Records for the task

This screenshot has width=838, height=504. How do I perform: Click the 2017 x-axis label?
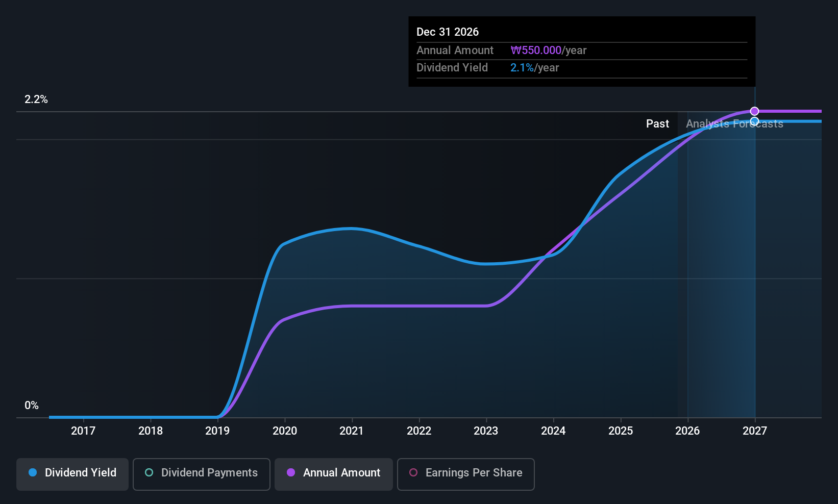(83, 431)
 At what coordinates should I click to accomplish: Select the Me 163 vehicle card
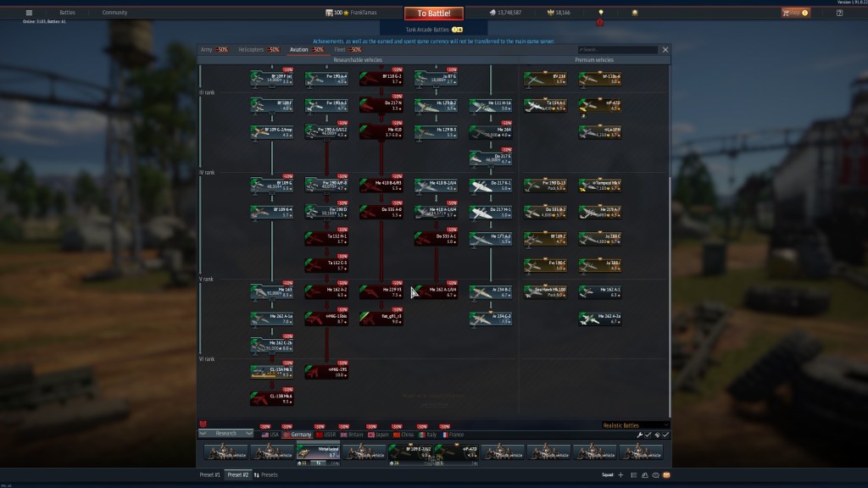click(271, 291)
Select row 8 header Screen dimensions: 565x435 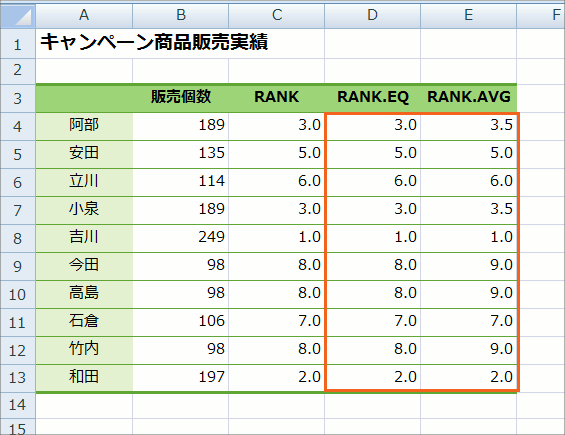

Exercise instructions
Print the full listing again exactly, and drop every image from it.

Answer box
This screenshot has width=838, height=504. How do I perform: Click the 2017 x-axis label?
(83, 431)
 At what coordinates should I click to accomplish: Select the Me 163 vehicle card
click(271, 291)
Select row 8 header Screen dimensions: 565x435 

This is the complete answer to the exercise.